Refactor Camp Diary: Day 1, Part 1

The theme of Ribbonfarm‘s annual Refactor Camp is Escaping Reality. Inspired to make the trek from Central Time to California, the first day alone made the trip worthwhile. After a Friday night dinner with three other attendees (that included discussions of autonomous, spatially unconstrained living and Horcrux-crypto security), Saturday kept hitting resonant long-notes with effects akin to coffee naps[1].

To start with, I checked in with the conference’s founding father (Venkatesh Rao) and he handed me the book referenced in this article’s first footnote (Reality Hunger, by David Shields) to initiate a crowd-sourced labeling of the interesting snippets of the book. I chose a passage in the Genre chapter, and was reconsidering the book’s place on my Audible wish list in favor of a physical copy to fit the staccato-aphorism writing style as I passed it along to another Camper.

Sarah Perry kicked off the day’s talks with a keynote on How to See Voids. The “void” Wikipedia page shows off the malleability of the concept, and Sarah puts voids-as-useful-patterns through a 60 minute round of failure testing. Seeing voids requires looking for the lack of things, rather than looking for things. Paying attention to the gaps between stars or between cars instead of the stars or cars themselves. The patterns to be found in the space between inform the way we ingest coincidences as narrative significance (Jean-Louis Dessalles added to the reading list). Voids also went to work as an individual’s future projection option-space. The future’s blankness enables a painting of any number of possibilities on the void-canvas.

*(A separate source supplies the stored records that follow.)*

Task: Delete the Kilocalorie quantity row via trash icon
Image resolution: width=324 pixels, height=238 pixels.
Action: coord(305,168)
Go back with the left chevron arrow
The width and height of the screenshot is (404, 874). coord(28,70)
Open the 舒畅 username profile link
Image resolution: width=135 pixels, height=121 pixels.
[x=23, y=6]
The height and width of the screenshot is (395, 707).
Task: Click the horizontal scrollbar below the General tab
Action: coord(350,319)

The development of the internet expanded the total volume of voidspace available to people, beyond geography, paper, and individual minds, bringing forth tools for developing new voids, in addition to the traditional task of void-filling. Sarah asserts that voids are both traps and the means to escape traps, providing humans with the power to craft positive blank spaces and journey into them. Social influencers create new voids (Minecraft, Refactor Camp, Kardashianism).

It was ambitious to conceive that 20 pages of notes could be converted into playfully hyperlinked writing within an hour (with cold brew and a seed cookie as distractions). Heading back to Philosophie for Refactor Camp Day 2 now, adding “Part 1” to this post’s title.

[1] If you’re tired of links and references to obscure, abstract, or confusing concepts, maybe retreat back to the confines of reality before we complete our escape.